2-Stage column — compact retracted height, ideal for standard desk frames.
3-Stage column — wider height range in a shorter retracted length.
2-Stage variant with increased load capacity for heavy workstations.
3-Stage, high-stroke column for medical and industrial applications.
Special 3-stage variant designed for integrated and embedded mounting configurations.
Compact 2-stage column — optimized for TV lift stands and low-profile furniture.
The full product catalog is available at the Lifting Columns product page. Dewert Okin also manufactures complete Standing Desk Frames and Electric Lift TV Stands that integrate these columns as factory-assembled systems.
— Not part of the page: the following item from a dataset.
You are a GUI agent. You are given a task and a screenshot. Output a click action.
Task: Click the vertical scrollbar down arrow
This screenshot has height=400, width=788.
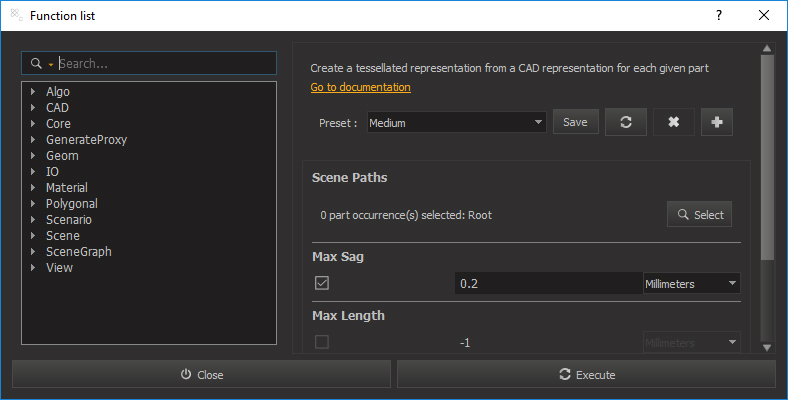point(767,347)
Safety is not an afterthought in motorized furniture — it is an engineering discipline in its own right. Dewert Okin addresses both mechanical and electronic safety through multiple concurrent strategies:
When a lifting column encounters unexpected resistance — a child's hand, a chair arm, a trailing cable — the current drawn by the DC motor spikes sharply. The control unit monitors current consumption in real time. If current exceeds a threshold relative to the expected load profile, the control unit halts movement and executes a brief reverse stroke to relieve the obstruction. This current-sensing anti-collision mechanism requires no external mechanical sensors and is inherently fail-safe.
Both the fully extended and fully retracted positions are protected by mechanical hard stops reinforced by electronic end-of-stroke detection. The system uses Hall-effect pulse counting to track absolute position continuously. When the column approaches a limit, movement speed is reduced and then halted — preventing mechanical damage to the tube assembly.
Dewert Okin's hole-free, rounded motor box design reflects a commitment to passive safety. Sharp corners and exposed fastener recesses on the base of lifting columns can cause laceration injuries during accidental contact while the desk is in motion. The smooth, radius-edged motor enclosure eliminates these hazard points, making it especially relevant for home-office environments where children may be present.
A complete desk frame typically uses two lifting columns. Without active synchronization, even small speed differences between columns accumulate into a tilt angle on the desk surface — stressing the frame, misaligning the cross-beam, and eventually causing structural fatigue. Dewert Okin's Control Units and Handsets implement closed-loop synchronization: Hall-effect feedback from each column is compared in real time, and the slower column is briefly accelerated (or the faster one throttled) to maintain a tilt angle below 2mm across the full stroke.